Stored data

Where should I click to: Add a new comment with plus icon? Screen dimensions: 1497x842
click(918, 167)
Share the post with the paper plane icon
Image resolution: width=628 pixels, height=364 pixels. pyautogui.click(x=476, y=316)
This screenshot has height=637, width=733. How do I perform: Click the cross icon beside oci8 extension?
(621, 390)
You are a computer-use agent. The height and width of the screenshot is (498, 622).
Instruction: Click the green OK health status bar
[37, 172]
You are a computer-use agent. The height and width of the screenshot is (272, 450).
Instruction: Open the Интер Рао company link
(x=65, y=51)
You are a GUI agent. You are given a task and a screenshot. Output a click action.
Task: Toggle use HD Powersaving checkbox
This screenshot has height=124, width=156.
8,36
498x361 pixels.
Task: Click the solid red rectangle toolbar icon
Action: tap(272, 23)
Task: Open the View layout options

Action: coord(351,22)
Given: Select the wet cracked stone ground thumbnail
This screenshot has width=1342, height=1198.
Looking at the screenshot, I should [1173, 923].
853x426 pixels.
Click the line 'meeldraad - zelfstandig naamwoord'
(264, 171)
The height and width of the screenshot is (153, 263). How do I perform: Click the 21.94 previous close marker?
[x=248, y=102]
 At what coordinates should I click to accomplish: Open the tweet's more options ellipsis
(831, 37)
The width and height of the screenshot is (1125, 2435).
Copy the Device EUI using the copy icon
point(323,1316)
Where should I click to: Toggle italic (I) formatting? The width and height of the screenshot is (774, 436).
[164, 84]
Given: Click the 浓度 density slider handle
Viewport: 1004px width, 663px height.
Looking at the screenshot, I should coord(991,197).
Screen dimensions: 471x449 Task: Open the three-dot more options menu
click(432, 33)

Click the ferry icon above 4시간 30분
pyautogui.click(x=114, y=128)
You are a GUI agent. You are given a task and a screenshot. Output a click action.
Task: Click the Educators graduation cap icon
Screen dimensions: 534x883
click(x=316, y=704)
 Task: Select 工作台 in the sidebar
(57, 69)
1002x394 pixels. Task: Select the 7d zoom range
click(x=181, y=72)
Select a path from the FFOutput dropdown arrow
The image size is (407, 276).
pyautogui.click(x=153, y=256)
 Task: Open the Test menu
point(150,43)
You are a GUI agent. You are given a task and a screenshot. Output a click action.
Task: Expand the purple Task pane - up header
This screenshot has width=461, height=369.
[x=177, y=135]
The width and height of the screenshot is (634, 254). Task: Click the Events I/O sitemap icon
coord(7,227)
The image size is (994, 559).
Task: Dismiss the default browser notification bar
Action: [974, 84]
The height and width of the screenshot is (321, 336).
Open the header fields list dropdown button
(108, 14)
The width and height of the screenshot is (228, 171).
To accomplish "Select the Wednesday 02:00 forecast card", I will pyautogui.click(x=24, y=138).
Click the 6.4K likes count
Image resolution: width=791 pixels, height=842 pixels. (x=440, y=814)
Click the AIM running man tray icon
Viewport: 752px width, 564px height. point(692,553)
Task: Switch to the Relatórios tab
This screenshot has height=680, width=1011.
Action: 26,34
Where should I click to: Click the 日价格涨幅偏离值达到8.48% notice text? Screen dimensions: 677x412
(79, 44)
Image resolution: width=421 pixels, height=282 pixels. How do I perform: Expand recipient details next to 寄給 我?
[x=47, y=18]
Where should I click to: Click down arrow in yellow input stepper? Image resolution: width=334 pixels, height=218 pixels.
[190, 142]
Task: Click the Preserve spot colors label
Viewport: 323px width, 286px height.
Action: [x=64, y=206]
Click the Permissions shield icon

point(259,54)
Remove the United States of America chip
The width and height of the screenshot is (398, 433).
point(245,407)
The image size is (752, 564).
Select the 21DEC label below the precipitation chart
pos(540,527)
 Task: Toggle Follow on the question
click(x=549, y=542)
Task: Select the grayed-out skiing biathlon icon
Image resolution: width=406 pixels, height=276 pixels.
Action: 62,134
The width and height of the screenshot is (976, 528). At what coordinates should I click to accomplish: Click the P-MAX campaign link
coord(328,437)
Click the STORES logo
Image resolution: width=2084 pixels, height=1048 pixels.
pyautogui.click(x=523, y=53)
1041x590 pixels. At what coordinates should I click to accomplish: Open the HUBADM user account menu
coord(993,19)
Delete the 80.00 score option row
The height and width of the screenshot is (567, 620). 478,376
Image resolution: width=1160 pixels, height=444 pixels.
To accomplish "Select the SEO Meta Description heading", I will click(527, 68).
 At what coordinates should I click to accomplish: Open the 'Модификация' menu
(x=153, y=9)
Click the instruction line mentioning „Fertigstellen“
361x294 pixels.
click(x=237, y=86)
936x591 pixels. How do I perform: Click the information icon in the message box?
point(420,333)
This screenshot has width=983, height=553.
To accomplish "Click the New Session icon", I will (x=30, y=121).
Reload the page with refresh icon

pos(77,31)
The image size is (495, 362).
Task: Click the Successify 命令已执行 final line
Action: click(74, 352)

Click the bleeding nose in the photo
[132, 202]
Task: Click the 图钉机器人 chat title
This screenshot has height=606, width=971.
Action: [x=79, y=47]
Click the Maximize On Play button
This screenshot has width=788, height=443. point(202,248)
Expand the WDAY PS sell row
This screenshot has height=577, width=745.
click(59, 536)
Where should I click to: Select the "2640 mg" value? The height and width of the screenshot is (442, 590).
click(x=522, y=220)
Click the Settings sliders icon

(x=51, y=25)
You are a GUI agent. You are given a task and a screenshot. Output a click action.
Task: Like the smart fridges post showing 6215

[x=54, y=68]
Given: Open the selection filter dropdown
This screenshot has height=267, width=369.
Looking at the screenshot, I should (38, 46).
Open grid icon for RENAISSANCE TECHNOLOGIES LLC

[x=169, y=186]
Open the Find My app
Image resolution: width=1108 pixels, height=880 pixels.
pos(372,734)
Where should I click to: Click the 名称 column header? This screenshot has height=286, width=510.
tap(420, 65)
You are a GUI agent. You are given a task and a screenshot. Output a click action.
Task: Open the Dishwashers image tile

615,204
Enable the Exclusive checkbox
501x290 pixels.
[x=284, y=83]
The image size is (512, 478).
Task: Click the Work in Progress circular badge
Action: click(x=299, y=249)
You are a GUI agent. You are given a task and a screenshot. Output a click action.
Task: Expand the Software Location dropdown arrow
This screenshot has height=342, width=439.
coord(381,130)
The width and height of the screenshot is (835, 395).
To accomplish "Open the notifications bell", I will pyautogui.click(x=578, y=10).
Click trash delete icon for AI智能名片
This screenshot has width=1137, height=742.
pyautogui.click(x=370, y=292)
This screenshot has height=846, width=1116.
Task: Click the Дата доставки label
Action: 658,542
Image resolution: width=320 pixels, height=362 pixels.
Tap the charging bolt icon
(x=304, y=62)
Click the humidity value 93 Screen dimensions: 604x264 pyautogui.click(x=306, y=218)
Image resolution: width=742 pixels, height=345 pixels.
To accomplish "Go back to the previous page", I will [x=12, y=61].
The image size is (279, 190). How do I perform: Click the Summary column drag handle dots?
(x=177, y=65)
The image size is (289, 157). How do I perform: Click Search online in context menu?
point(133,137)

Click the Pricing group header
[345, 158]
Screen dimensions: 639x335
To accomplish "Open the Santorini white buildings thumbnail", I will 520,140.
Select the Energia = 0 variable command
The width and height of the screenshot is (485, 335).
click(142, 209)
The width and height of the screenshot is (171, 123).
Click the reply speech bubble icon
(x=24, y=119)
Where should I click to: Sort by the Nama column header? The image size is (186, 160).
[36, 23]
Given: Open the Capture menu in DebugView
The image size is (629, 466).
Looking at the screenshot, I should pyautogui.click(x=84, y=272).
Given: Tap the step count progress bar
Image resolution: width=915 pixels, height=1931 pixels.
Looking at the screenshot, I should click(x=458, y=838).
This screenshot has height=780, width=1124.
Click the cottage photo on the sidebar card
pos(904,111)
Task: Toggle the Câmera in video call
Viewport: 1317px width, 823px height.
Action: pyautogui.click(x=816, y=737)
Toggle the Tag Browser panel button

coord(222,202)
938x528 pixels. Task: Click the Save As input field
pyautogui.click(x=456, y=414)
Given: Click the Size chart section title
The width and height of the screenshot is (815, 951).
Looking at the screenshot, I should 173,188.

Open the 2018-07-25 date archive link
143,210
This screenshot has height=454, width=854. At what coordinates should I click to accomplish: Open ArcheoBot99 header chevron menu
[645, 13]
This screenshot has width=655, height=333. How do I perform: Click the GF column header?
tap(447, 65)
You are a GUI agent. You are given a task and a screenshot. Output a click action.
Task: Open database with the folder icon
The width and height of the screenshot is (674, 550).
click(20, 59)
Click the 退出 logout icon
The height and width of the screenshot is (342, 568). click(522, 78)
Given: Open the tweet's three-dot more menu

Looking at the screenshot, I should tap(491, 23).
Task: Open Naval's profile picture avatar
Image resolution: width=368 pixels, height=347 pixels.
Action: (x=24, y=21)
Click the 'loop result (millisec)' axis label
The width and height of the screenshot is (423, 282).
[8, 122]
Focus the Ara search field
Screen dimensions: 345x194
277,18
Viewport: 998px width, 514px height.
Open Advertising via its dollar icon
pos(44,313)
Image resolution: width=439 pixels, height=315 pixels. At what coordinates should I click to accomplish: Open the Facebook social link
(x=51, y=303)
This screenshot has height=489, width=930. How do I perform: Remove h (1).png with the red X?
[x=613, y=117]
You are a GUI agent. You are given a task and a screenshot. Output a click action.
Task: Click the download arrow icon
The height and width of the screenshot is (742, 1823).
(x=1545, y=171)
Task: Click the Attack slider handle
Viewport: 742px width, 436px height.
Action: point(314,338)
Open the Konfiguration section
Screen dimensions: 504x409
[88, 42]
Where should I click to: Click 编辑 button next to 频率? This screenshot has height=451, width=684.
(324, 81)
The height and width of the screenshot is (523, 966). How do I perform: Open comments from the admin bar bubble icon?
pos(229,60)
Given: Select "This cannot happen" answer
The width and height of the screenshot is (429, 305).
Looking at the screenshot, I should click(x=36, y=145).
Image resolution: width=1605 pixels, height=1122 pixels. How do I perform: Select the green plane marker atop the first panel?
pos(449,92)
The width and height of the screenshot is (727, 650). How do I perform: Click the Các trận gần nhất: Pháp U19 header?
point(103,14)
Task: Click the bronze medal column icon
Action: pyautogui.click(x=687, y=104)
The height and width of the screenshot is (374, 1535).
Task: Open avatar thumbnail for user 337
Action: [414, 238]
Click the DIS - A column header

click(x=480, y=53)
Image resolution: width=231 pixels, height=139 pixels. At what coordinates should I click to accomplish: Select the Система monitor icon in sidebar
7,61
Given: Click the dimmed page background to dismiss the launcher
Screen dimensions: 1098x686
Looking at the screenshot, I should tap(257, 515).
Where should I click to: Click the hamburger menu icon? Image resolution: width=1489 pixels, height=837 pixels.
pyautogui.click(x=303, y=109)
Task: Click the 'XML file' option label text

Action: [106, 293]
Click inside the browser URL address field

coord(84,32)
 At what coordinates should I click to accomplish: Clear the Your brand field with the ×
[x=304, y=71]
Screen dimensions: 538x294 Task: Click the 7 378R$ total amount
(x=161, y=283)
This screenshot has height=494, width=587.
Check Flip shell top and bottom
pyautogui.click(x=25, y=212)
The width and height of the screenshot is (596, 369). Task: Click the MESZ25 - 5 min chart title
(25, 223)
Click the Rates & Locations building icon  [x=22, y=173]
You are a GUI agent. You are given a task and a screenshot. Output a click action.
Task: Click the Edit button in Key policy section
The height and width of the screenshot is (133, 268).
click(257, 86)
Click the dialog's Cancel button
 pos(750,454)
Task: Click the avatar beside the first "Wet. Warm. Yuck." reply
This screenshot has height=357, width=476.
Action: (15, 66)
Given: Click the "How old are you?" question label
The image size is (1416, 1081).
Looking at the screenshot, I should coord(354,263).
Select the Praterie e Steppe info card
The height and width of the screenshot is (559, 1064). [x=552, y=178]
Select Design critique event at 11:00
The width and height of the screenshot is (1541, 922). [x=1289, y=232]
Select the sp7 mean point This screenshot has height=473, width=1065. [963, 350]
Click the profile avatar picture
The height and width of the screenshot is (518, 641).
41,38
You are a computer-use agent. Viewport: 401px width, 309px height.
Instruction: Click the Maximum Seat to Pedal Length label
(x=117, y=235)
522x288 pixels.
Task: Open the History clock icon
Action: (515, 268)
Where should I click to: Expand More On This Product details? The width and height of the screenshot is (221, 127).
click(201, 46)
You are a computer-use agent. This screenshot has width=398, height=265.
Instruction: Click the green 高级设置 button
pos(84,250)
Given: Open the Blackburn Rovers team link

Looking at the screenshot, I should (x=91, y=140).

- WHAT THE TASK REQUIRES:
Copy every line from the entries that contains the word "computer".

- SOLUTION TO THE PROBLEM:
You are a computer-use agent. The height and width of the screenshot is (498, 622).
You are a computer-use agent. The height and width of the screenshot is (272, 450).
You are a computer-use agent. Viewport: 401px width, 309px height.
You are a computer-use agent. This screenshot has width=398, height=265.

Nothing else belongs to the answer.